# Don's koa stash...



## ripjack13 (Aug 7, 2018)

I cut up part of a log @Don Ratcliff sent me (via @Schroedc )
And just a sample of whats in store for me....

Reactions: Like 3 | EyeCandy! 12 | Way Cool 5


----------



## Don Ratcliff (Aug 7, 2018)

No no no, that's the wrong one. That was supposed to be sent to me, you got a different one. Please send that back to me...

Reactions: Funny 9


----------



## Mike1950 (Aug 7, 2018)

My shoulder hurts just looking at picture. NICE!

Reactions: Like 3 | Agree 3


----------



## Arn213 (Aug 7, 2018)

Man, that is some ugly a** koa and who in their right mind would want that? It is full of wrinkles and too wavy of a surface. That will never iron out or sit flat. Don is right, actually wrong again, it is actually going to me......I'll pm you my address @Schroedc and kindly dispose it for you 

So when are we having our WB annual luau? Don's place or Colin's? Wait, I am a newbie, I probably don't have the VIP privileges yet and you guys will probably make me greet you and use me as your valet . Bastids! I'll bring the kona.....

Reactions: Funny 6


----------



## Eric Rorabaugh (Aug 7, 2018)

Man I dread when I get as old as you guys! Y'alls mind has already gone. Don't you remember it comes to me!!!

Reactions: Funny 6


----------



## Tony (Aug 7, 2018)

Marc, what's the deal with that saw? I can't see the cord, where the hell does it plug in? Tony

Reactions: Agree 2 | Funny 4


----------



## Arn213 (Aug 7, 2018)

Tony said:


> Marc, what's the deal with that saw? I can't see the cord, where the hell does it plug in? Tony


I think it is stuck- who will be fit enough to be King Arthur and pull it out from the Koa rock!

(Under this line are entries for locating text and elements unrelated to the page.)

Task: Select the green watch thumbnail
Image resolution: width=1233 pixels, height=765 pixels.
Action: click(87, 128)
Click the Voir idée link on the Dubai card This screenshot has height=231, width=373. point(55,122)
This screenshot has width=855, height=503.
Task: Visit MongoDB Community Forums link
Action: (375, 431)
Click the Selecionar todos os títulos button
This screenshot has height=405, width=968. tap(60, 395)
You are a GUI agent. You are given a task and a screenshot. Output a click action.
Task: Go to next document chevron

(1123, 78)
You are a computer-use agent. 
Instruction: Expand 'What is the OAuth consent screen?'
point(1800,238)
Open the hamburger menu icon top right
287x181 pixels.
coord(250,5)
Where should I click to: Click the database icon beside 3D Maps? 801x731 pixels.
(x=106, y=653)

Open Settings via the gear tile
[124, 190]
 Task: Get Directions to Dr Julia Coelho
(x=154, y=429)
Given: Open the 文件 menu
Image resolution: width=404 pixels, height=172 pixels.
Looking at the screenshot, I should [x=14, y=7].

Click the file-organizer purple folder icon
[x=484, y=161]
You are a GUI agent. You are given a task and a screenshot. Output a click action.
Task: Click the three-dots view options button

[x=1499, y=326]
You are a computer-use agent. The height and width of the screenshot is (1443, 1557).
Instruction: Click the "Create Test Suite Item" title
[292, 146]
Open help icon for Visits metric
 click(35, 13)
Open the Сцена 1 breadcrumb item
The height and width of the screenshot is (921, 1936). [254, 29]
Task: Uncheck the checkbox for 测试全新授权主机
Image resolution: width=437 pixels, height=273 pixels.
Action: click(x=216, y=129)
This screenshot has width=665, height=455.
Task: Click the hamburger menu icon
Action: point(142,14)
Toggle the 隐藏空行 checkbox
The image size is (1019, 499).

Reactions: Agree 1 | Great Post 2 | Funny 2


----------



## Sprung (Aug 7, 2018)

Tony said:


> Marc, what's the deal with that saw? I can't see the cord, where the hell does it plug in? Tony



Ehh, don't worry about it, Tony. It's probably not safe for you to use a saw that is longer than you are tall.

Reactions: Funny 6


----------



## Arn213 (Aug 7, 2018)

See even with those boards laid out in the Hawaiian sun (oops Colin is in the Midwest?), them wrinkles are still present.


----------



## ripjack13 (Aug 7, 2018)

Arn213 said:


> See even with those boards laid out in the Hawaiian sun (oops Colin is in the Midwest?), them wrinkles are still present.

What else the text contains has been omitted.